1. Let the experts monitor your score

Sure, it used to cost you to take a peek at your credit score. But now companies will let you see your score and even help you monitor it — for free.

If you sign up with Credit Sesame, for example, you’ll get your VantageScore credit score along with access to free credit monitoring.

You’ll also get personalized suggestions on which accounts to pay down first, and you'll be walked through a checklist of steps you can take to improve your credit score.

Credit Sesame’s credit monitoring service will help you keep track of any mistakes on your credit report that could be affecting your score.

2. Free yourself from debt

If you’re struggling to make even minimum payments on your credit cards, your credit score will eventually take a hit — especially if you begin missing payments.

A debt consolidation loan allows you to take out a new low-interest loan and use it to pay off all your high-interest debt.

With a free online service like Credible, you can get the best lending options to consolidate your debt and save your credit score before it tanks.

You can borrow up to $100,000, with no collateral, at interest rates between 3.99% and 35.99% APR, and choose your repayment schedule — typically 24 to 84 months.

Applying for a new loan might cause a short-term dip in your score, but paying off debt and having a variety of different credit accounts will boost it quickly.

3. Write ‘goodwill letters’ when you mess up

Miss a payment? Nobody’s perfect.

If you generally have a solid credit history but somehow fell behind, you can send a goodwill letter to your creditors.
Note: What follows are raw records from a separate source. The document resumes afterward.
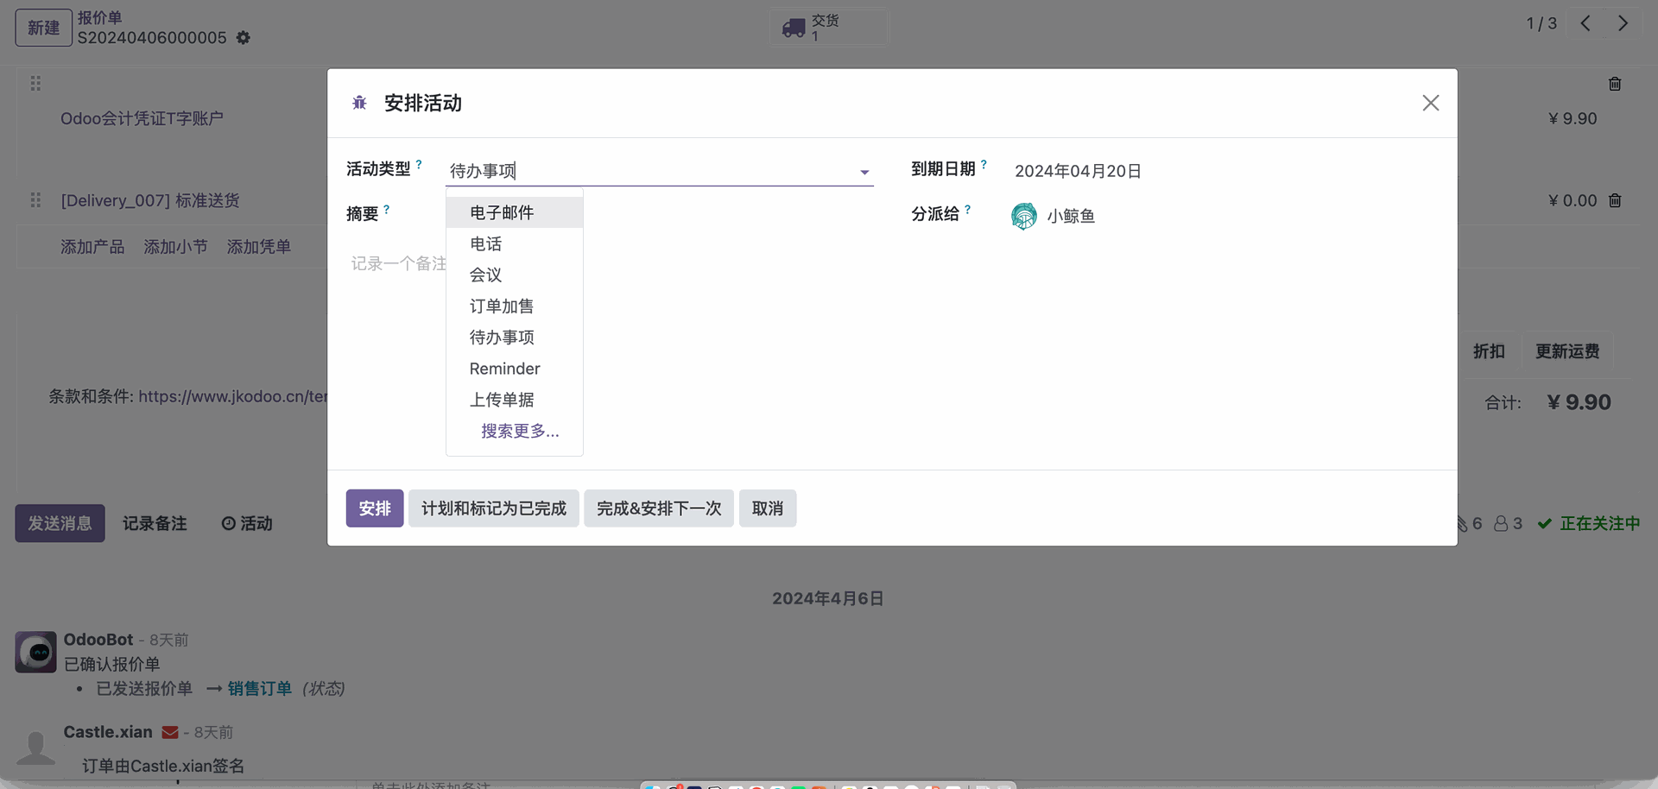This screenshot has height=789, width=1658.
Task: Open the 到期日期 date field
Action: coord(1078,171)
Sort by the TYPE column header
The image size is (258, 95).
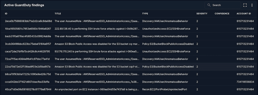point(145,13)
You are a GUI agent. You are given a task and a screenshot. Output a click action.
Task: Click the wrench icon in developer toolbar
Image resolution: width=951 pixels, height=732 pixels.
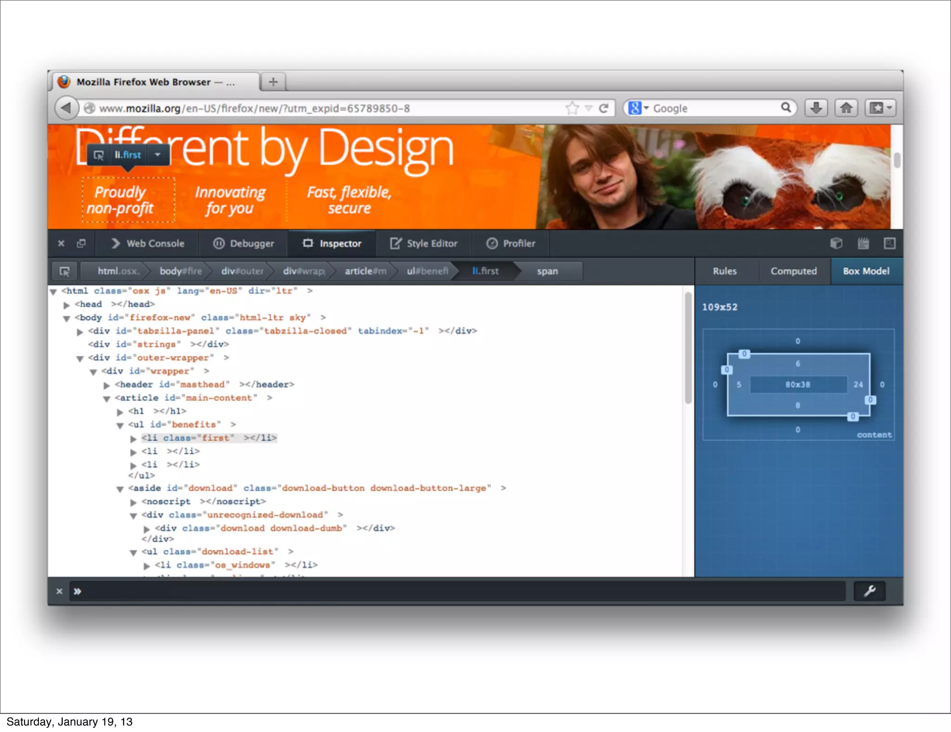[x=869, y=591]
Make it short and sweet: Take responsibility for the mistake, explain how long you’ve been a good customer, and describe the steps you're taking to ensure it doesn’t happen again.
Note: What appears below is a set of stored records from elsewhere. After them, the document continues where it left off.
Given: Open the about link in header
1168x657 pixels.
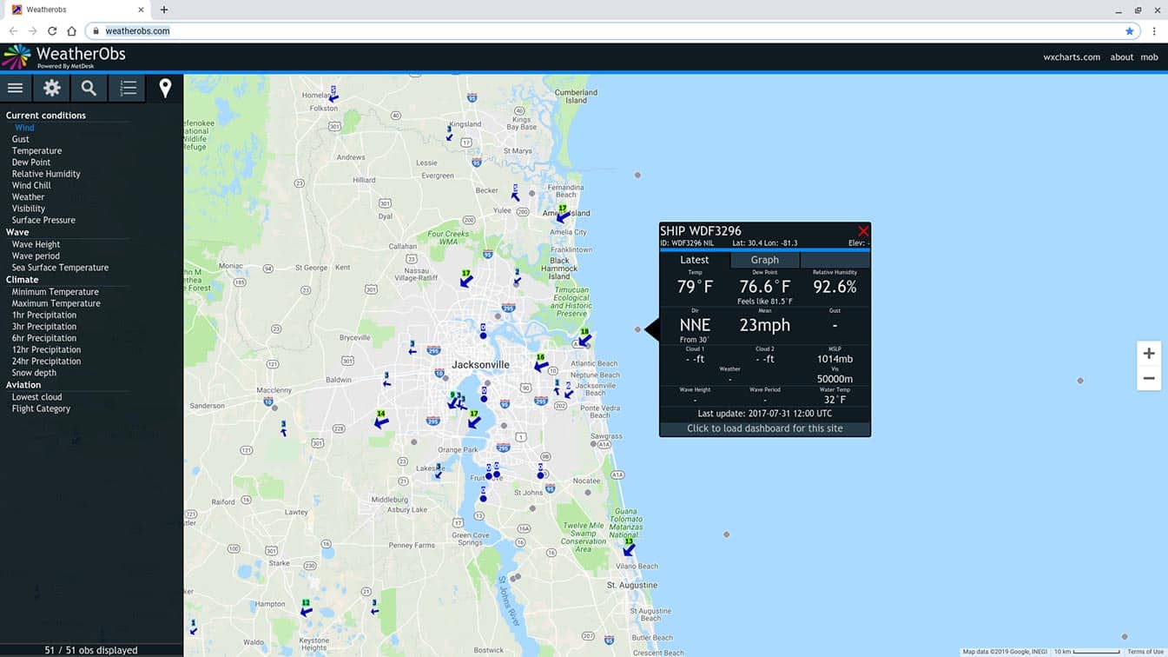Looking at the screenshot, I should pos(1121,57).
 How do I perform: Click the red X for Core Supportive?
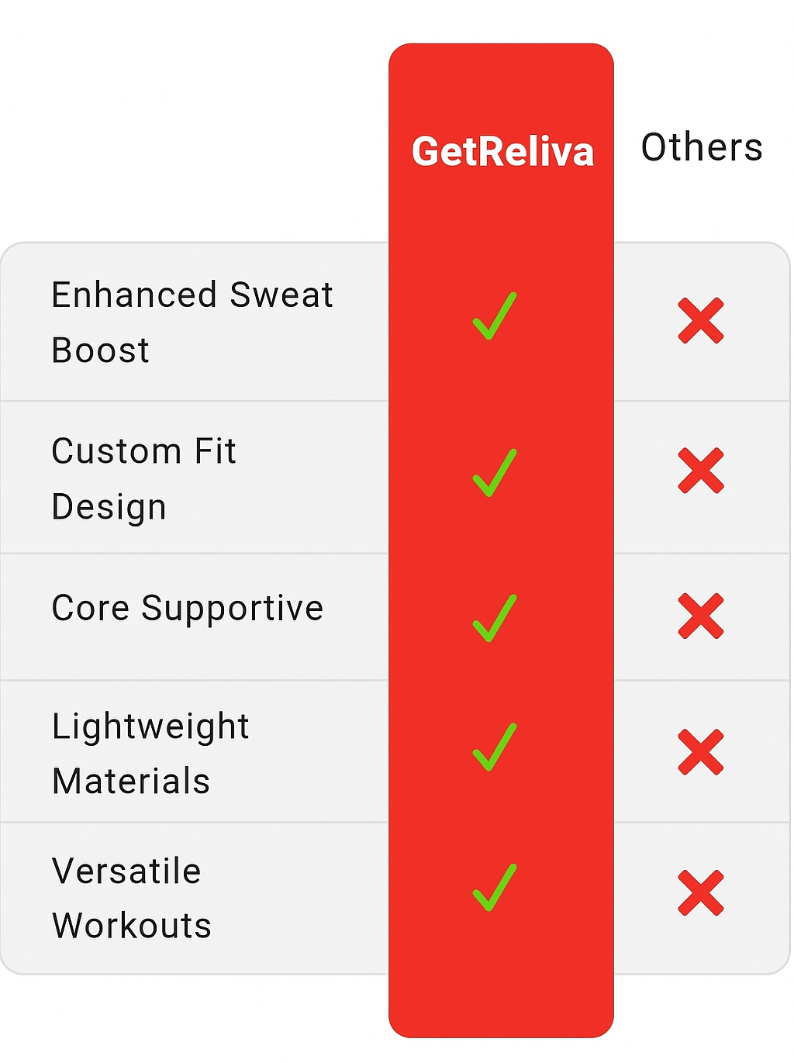[x=701, y=616]
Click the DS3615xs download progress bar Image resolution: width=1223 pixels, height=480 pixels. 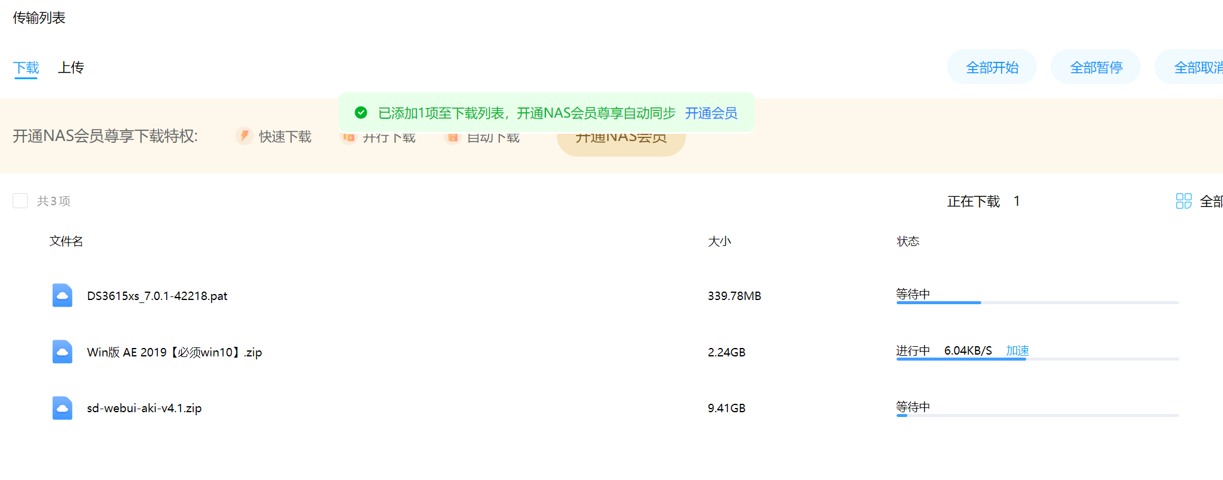[1037, 302]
Creditors aren’t obligated to clear the stain from your history, but the letter may help you get back in their good graces and improve your score.
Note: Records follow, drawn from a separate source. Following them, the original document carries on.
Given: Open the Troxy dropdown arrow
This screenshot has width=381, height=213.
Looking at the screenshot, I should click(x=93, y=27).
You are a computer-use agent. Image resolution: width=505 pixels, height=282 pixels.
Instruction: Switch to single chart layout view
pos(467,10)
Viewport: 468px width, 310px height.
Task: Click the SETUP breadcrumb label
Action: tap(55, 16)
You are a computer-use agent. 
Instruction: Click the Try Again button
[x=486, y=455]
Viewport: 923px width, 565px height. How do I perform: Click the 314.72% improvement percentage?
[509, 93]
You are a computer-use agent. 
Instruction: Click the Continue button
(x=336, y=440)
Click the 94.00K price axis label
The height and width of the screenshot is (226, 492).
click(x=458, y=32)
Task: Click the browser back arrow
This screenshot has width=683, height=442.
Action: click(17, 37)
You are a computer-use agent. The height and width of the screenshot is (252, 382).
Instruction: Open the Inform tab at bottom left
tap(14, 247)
4. Find better rates on insurance to help reduce your debt

Paying off debt is one of the most impactful things you can do in your quest to raise your credit score.

Good budgeting can help you shed debt — and so can cutting your routine expenses.

You could be saving $1,000 a year or more on homeowners insurance simply by shopping around for the best rates.

And you can save just as much, if not more, by comparison shopping to score the lowest rate on your auto insurance.

5. Build your score with a secured credit card

Secured credit cards offer a low-pressure way to build credit history — especially for those who can’t get approved for the real thing.

These cards are low-limit and require a deposit to establish your limit. If you deposit $500, that’s your limit.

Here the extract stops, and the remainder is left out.